そして、今までに味わったことのない時間と空気感が三人を包むなか、心を決めて考えていた言葉を並べ始める大和。
「猛とも話してたんだけど……、悪口ばかり流されて、追い詰められて、それで夏帆ちゃん、精神的にも辛くなってたんだよね」
「……」
「もちろん、それだけではなくて、もっともっと重いものを背負っていて……、自分が頑張らないとって、自分を追い詰めて……」
「……」
「それで、まともなピッチングができなくなったんだよね? 心も体も自分じゃないって、そういうことだったんだよね?」
「……」
「俺たち、上っつらしか見てなくて、夏帆ちゃんが陰ではこんなに辛い思いをしていたなんて、俺たち何も知らなくて……」
「……」
日が暮れてからの気温はどんどん下がる。だけどそんなことを感じることもなく、大和と猛は必死で話し続けた。
「野球部のみんなで話し合ったんだ」
次の言葉を予測する夏帆は、視線を落としたまま上着のポケットに手を突っ込み、まるで世間から自分を遮断するように目をつむった。
「あのさ……、俺たち……、なんだかんだ言って、夏帆ちゃんがいたからこそここまでやってこれたし、夏帆ちゃんがいたから勝てるようにもなった。そしてチームとして一つになれた。だから……」
次の言葉を出しづらいのか、大和は少し間を取り、そして改めて言葉を振り絞った。
「夏帆ちゃんの辛い気持ちに気付けなくてゴメン。夏帆ちゃん、野球やるの辛かったら……、苦しかったら……、野球を辞めてもいいんじゃないかって……」
「…………」
「こんなに盛り上がれたのは夏帆ちゃんのお陰だから、俺たち滝岡高校野球部は、笑顔で夏帆ちゃんを送ろうって決めたんだ!」
「…………」
「そしてこのことは、監督さんも了解してくれている」
「…………」
「だからもう、苦しまないで……」
「そうだよ、これからは、夏帆ちゃんの思うようにしていいから……」
てっきりグラウンドに連れ戻すために来たのだと思っていた夏帆、ついでに父は、思いもしなかった二人の、いや野球部みんなの言葉に驚いた。
そして夏帆は少しだけ顔を上げて、すっかり暗くなった公園の街灯に薄っすらと見える二人の顔に視線を向けた。
同時に笑顔を見せる大和と猛は、伝えたいことは話し終えたのだろう、スクッと立ち上がって明るい言葉を放った。
「俺たちの夏が終わったらさ、三年生の引退式あるでしょ。そのときは夏帆ちゃんも誘うからな、出席してくれよ!」
「絶対だぞ!」
「やまとくん……、たけるくん……」
みんなの優しさを知り、複雑ながら胸の中が熱くなるのを感じずにいられない夏帆は、声にならない声で二人の名前を口にしていた。
そして大和と猛はそれだけを伝えると、三人の会話が気になって仕方がなく、いつの間にか車から出てベンチ近くの木の陰に潜んでいた父のもとへと近付いた。
「コーチ、お待たせしました!」
「おお……、よく俺がここにいることに気付いたな?」
闇夜にまぎれて隠れているつもりだった父。街灯の明かりと月灯りに自分のシルエットが丸見えだったことは、どうやら気付いていなかったようだ。
「このチャンスを頂きありがとうございました!」
「お前たち……」
二人の言葉から見える部員たちの心根を知った父は、それ以上の言葉が出なかった……。
「ボクたち帰ります!」
「何いってんだ。

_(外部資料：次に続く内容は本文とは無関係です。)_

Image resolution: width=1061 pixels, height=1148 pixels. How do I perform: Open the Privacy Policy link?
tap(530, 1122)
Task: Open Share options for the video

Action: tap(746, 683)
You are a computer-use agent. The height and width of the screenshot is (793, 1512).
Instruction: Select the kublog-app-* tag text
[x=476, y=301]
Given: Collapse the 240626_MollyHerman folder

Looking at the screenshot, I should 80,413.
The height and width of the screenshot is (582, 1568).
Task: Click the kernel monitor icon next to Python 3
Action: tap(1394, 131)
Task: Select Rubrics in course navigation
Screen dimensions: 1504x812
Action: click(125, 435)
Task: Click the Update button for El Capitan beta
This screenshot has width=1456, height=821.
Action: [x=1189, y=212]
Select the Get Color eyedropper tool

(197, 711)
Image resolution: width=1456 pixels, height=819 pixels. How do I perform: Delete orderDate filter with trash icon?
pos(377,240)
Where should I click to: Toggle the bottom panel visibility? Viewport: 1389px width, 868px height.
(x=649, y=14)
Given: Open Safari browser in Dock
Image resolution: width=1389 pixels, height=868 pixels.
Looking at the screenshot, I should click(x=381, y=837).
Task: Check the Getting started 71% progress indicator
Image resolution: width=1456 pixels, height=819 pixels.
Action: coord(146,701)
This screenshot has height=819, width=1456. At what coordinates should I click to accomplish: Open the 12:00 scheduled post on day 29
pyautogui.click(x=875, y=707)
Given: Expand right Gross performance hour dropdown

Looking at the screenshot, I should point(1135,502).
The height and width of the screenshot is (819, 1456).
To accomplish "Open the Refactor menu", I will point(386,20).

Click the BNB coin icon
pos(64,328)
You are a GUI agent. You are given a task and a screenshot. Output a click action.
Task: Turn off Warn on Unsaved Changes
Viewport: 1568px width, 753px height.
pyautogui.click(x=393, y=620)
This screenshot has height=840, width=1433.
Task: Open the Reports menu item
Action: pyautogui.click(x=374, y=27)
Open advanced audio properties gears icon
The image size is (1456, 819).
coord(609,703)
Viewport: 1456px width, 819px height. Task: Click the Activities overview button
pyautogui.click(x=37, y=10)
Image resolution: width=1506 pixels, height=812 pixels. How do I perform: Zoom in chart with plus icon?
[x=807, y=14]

送って行くから車に…………」
「駅まで近いんで大丈夫です!」
「それよりも、夏帆さんをお願いします!」
「「失礼します!」」
そう言うと大和と猛は深々と頭を下げた。そして公園の出口へ向かうために、歩き出した二人はおもむろに振り向きながら声を張った。
「夏帆ちゃん、また!」
「野球やりたくなったらいつでも来いよ!」
静かな住宅街に響く声を残し、ダッシュで公園を去って行く二人のキザ男。どんな表情で叫んでいたのか月灯りではわからなかったけれど、自分のことを気遣ってくれる二人のシルエットが見えなくなっても、まだその姿を見送っている夏帆。
夏帆……、今、何を感じ、何を思う?
夜空を見上げると、そこには気品高く輝く宵の明星が、キラキラとにじんでいた。